Can Pegasus be detected on a phone or iPad?
According to NSO Group, no. According to Amnesty International and other groups that have conducted forensic investigations of infected devices, yes.
“Detecting [Pegasus] is almost impossible,” the company’s marketing brochure states. “The Pegasus agent is installed at the kernel level of the device, well concealed and is untraceable by antivirus and antispy software.” And once the spyware is uninstalled from a device “it leaves no traces whatsoever or indications it was ever existed there,” the company claims.
Pegasus also includes a self-destruct mechanism that can be activated remotely. “In cases where a great probability of exposing the [software] exists, a self-destruct mechanism is automatically being activated and the agent is uninstalled. [The software] can be once again installed at a later time…. In cases where the [software] is not responding and did not communicate with the servers for a long time, the [software] will automatically uninstall itself to prevent being exposed or misused,” the company’s brochure states.

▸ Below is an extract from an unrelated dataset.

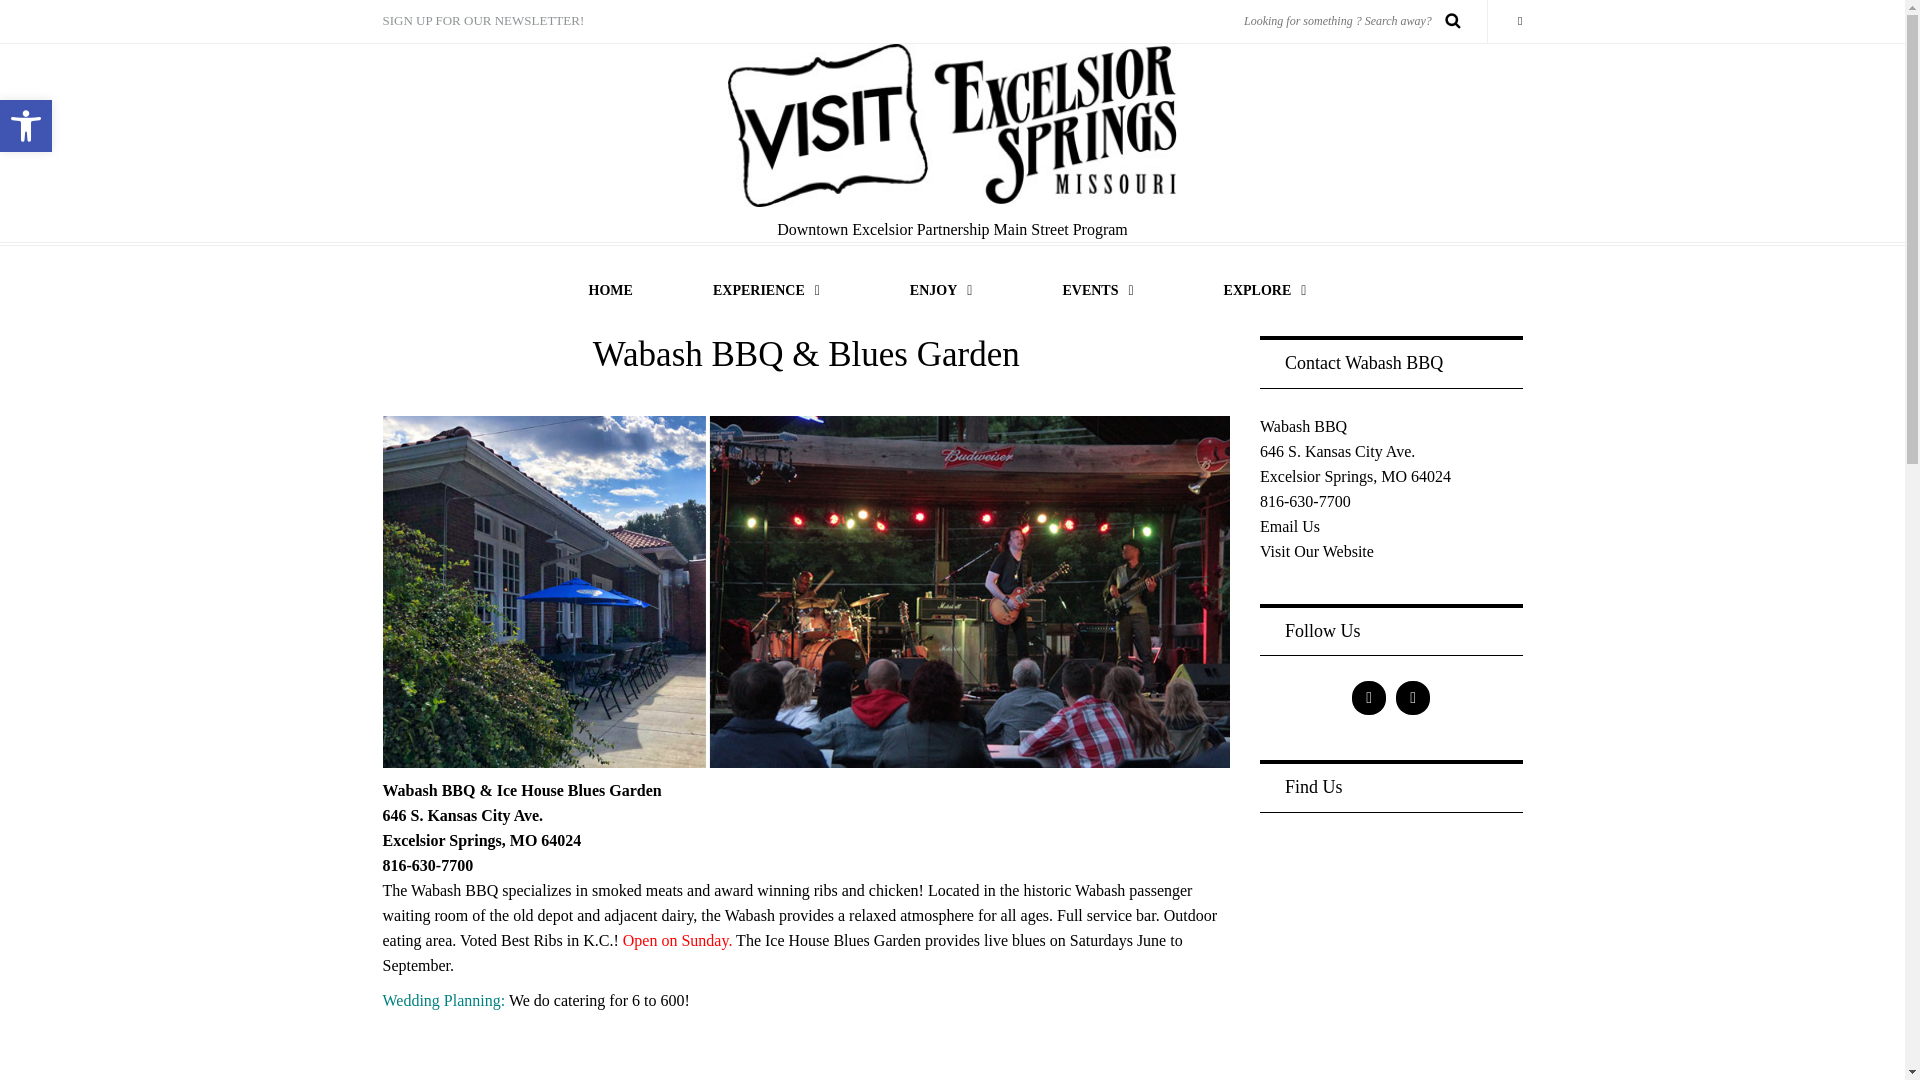 This screenshot has width=1920, height=1080. Describe the element at coordinates (1270, 290) in the screenshot. I see `EXPLORE` at that location.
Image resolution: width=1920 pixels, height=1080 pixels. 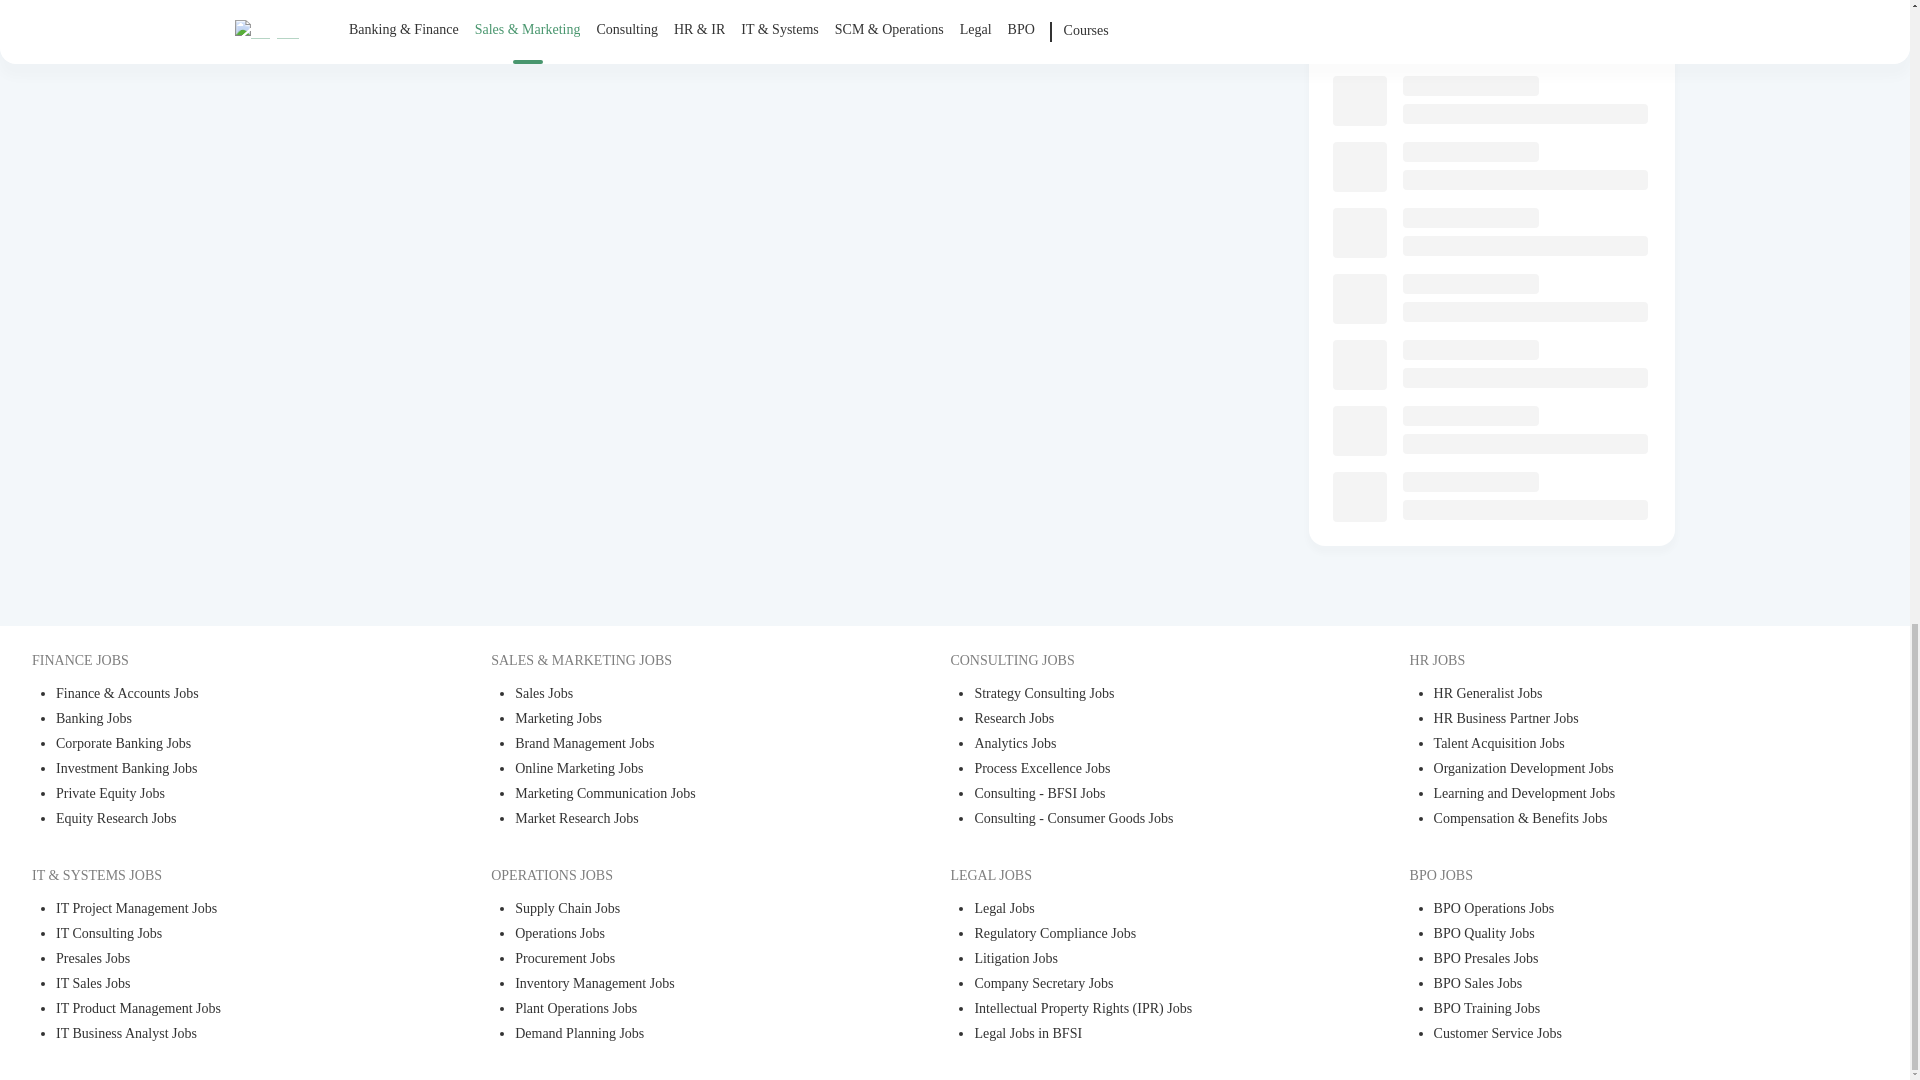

But Amnesty International’s technical report describes many artifacts left behind on mobile devices by Pegasus that have helped them identify phones that were infected or were targeted with an attempted infection.
Amnesty has also released a tool for detecting Pegasus on devices. It’s designed primarily for detecting Pegasus on iPhones, because Android phones don’t preserve the kind of evidence needed to detect Pegasus. But Amnesty says the tool can still help detect some Pegasus artifacts on Android phones. The Verge has a good explainer for using the tool.
Claudio Guarnieri, head of Amnesty International's Security Lab, which conducted the forensic investigations for the Pegasus Project, says phone developers make it difficult to audit their devices to find spyware and has called on phone makers to rectify this.
“It wasn't thanks to any dark wizardry [that] NSO kept secret,” Guarnieri wrote in his newsletter this week, “but because of the difficulty to audit mobile devices why Pegasus for so long enjoyed an undeserved reputation of being undetectable, and why for so long technologists gave up even trying to check activists' phones….
“[C]ollecting forensic evidence is harder than it should be,” Guarnieri continued. “While we developed a decent process for [detecting Pegasus on] iPhones, we still wander in the dark on most Android devices. Manufacturers ought to explore more opportunities to enable users to securely gather more diagnostic information useful to validate the integrity of their devices and identify potential traces of compromise. What we have now is not enough.”